Is my reasoning correct?

After doing some reading, the answer seems to be this. Although every single book writes the trace anomaly in terms of $$\Theta^\mu_\mu$$ or $$\langle \Theta^\mu_\mu \rangle$$ they mean neither of those. What they mean is
$$$$\langle A_\rho | \Theta^\mu_\mu | A_\sigma \rangle$$$$
which is the expectation value of an insertion of the trace operator $$\Theta^\mu_\mu$$ in the presence of a background field $$A_\rho$$. This basically accounts for using the trace operator as an insertion on the photon propagator. As I said in the question, since the propagator can have loop corretions, the insertion of the trace doesn't need to be on-shell and therefore the fermionic part can contribute. Evenmore, if you have a divergence in the propagator you'll need to regularize that integral. If the regularization schemes mess with the number of dimensions (Dimensional Regularization) or they break the symmetry that made the trace zero in the first place (Cut-Off Regularization) then even the photon term can contribute to the insertion.

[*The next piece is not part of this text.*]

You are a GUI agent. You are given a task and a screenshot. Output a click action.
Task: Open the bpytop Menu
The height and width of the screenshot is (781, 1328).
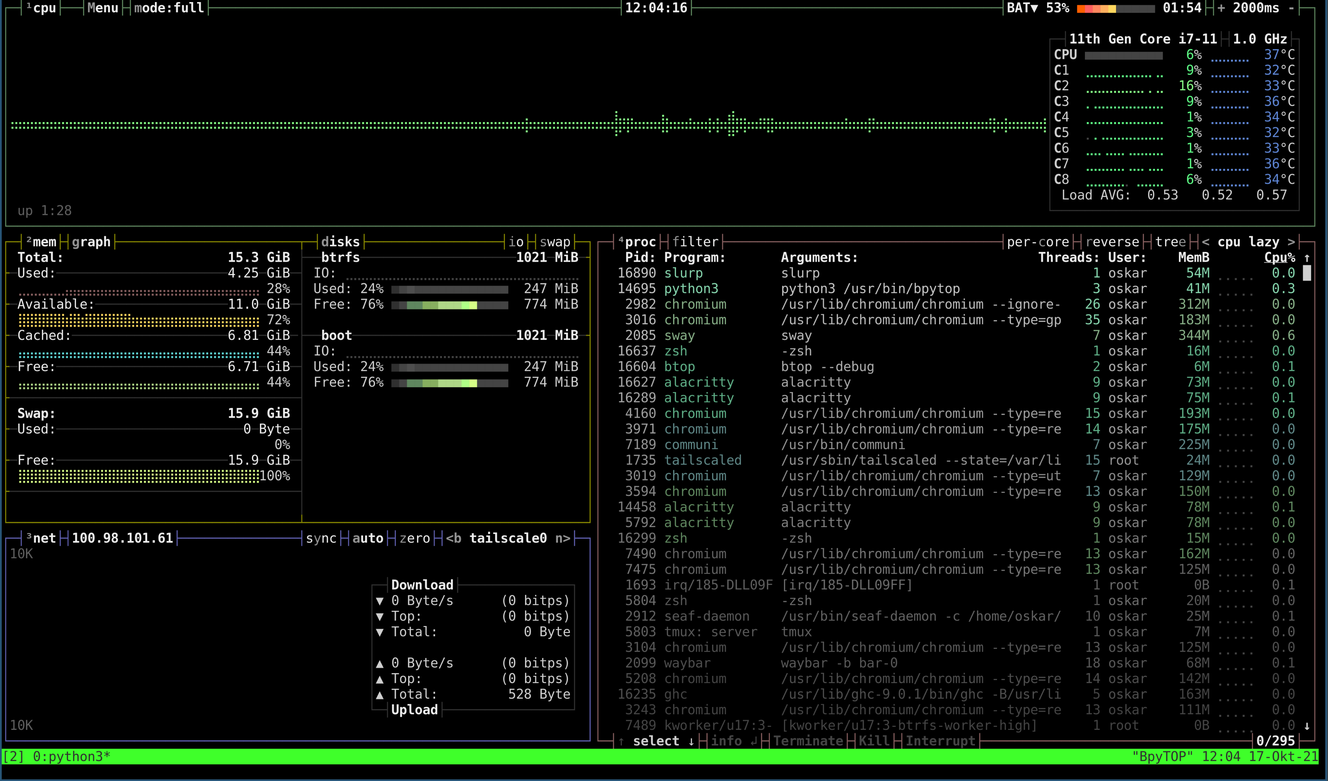point(103,8)
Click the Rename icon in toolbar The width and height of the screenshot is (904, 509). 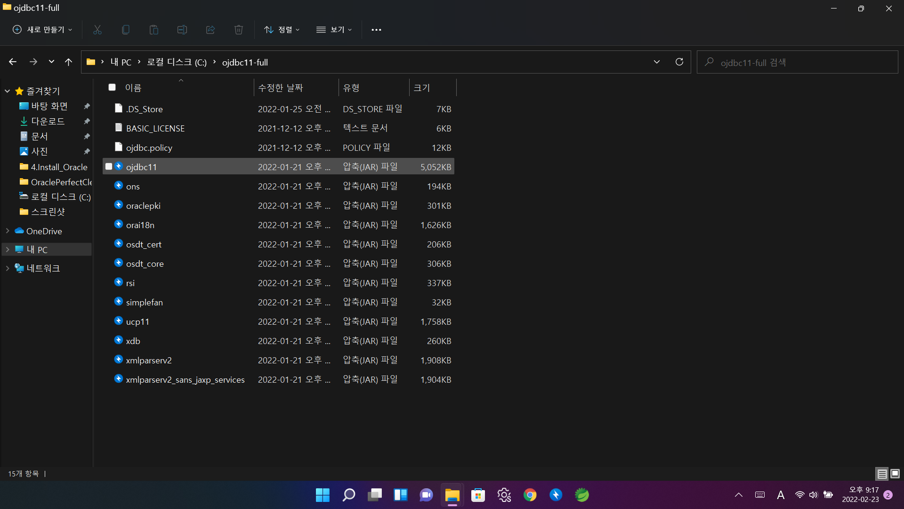[x=182, y=30]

I was confused for a long time also. Becuase being scale invariant depends onthe space-time dimension, in dimensional regularization, you can have $$\sum_{\mu=1}^4 \langle \Theta^\mu_\mu\rangle \ne \langle \sum_{\mu=1}^4\Theta^\mu_\mu\rangle.$$ This can happen because $$\sum_{\mu=1}^4\Theta^\mu_\mu$$ can formally be zero as an operator becuase $$\sum_{\mu=1}^4\Theta^\mu_\mu\propto (n-4)(Operator)$$, but the $$n-4$$ factor can cancel against a $$1/(n-4)$$ pole in the vev.